### SET TASK:
How many of the lines below contain the string "text"? Reply with the count only.

### DATASET RECORDS:

= = =

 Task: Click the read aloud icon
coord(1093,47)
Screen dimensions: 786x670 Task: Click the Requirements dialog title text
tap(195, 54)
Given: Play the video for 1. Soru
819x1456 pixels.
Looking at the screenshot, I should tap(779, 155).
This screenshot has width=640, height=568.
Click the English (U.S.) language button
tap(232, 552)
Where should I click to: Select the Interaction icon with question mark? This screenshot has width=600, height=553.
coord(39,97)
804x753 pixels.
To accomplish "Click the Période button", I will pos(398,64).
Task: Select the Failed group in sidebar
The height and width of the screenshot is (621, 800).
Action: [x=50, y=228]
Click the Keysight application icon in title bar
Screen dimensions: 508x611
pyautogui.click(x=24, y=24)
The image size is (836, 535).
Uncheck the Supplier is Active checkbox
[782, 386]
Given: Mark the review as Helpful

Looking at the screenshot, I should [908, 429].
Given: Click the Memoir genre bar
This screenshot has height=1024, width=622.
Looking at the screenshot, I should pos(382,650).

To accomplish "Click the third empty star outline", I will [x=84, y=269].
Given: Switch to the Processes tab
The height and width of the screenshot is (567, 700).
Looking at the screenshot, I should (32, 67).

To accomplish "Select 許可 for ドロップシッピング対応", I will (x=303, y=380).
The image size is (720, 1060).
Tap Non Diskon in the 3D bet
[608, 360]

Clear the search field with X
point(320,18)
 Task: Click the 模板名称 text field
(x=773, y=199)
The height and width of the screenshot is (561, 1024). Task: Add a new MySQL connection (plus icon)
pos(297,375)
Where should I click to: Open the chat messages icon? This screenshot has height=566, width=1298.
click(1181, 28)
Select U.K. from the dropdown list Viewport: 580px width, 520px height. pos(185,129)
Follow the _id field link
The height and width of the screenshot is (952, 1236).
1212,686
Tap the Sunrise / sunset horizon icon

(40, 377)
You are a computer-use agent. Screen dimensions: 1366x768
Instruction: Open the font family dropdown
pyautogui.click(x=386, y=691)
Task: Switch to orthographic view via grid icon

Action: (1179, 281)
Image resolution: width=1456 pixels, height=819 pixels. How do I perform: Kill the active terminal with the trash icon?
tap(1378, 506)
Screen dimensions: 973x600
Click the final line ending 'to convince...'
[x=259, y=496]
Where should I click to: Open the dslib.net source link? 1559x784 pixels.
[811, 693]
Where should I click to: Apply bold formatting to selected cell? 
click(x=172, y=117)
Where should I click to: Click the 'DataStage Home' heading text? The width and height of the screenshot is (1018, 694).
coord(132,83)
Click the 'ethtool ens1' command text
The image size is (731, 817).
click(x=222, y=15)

= = =

### ANSWER TO THE EXERCISE:
4